Wednesday, June 6, 2007


In the heart of the Congo basin forests the Baka community are fighting for their lives to save a disappearing world from an unseen enemy. The rain forests of Central Africa vast green blanket covering the area the size of Mexico hidden by trees are the forest homes of the Baka people. No one knows how long the Baka have lived in this forests. Ancient Egyptians recorded contact with them nearly 2500 years before Christ. Europeans who came to this region 4000 years later called them pygmies, they call themselves Baka.

The Baka believe they were thrown out of heaven for being too noisy and sent to live in the forest. The Baka people are hunter and gatherers. A semi nomadic tribes people, the Baka lived across huge territories of forest regions. In the 1960s life changed as the government of Cameroon encouraged the Baka's to move out of the forest and live by the road sides in exchange for schools, health care and the chance to trade. Then it seemed like a good deal. Little did they know...

Massive deforestation, which deprives the Pygmies of the natural and symbolic resources essential for their biological and cultural survival is now endemic. The trees in the forests can fetch up to US$40,000 for each individual tree due to their rarity and age. Before, the Baka would walk freely through the forest stopping wherever they liked, cuts sticks to make temporary shelters. They ate plants and fish as men hunted for game meat to feed the communities. Now they are forced to live a sedentary lifestyle.

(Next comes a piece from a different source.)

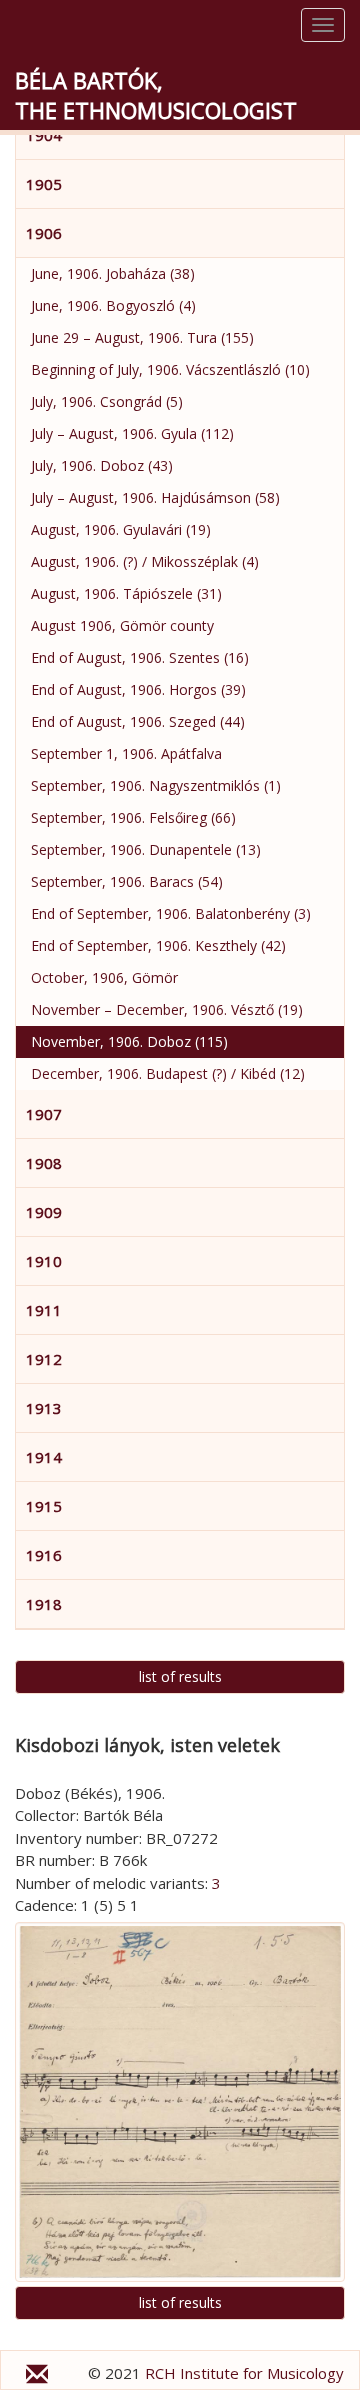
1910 (44, 1261)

Today the Baka village sends a group of men deep into the forest to hunt for big game meat to provide a substitute to their dietary needs. They use guns and sometimes can only afford one bullet as they are so expensive and literary have just one shot at finding the food. They hunt for monkeys, forest buffaloes and other big game life within the forest. They skin and smoke the game meat so as to ensure the meat does not rot while at the same time deterring flies. For the Baka survival in the forest is only possible because they share everything equally. Pickings are too lean for everyone to find their own.

In the periods of the year when the Baka live near the Bantu villages, they are exploited and despised by their farmer neighbours. The Baka have become victims of racism and exploited in the plantations as very cheap labour. Despite the inadequate diet and various health problems, the Baka communities have managed to live a peaceful life and maintaining their cultural heritage and the Baka identity.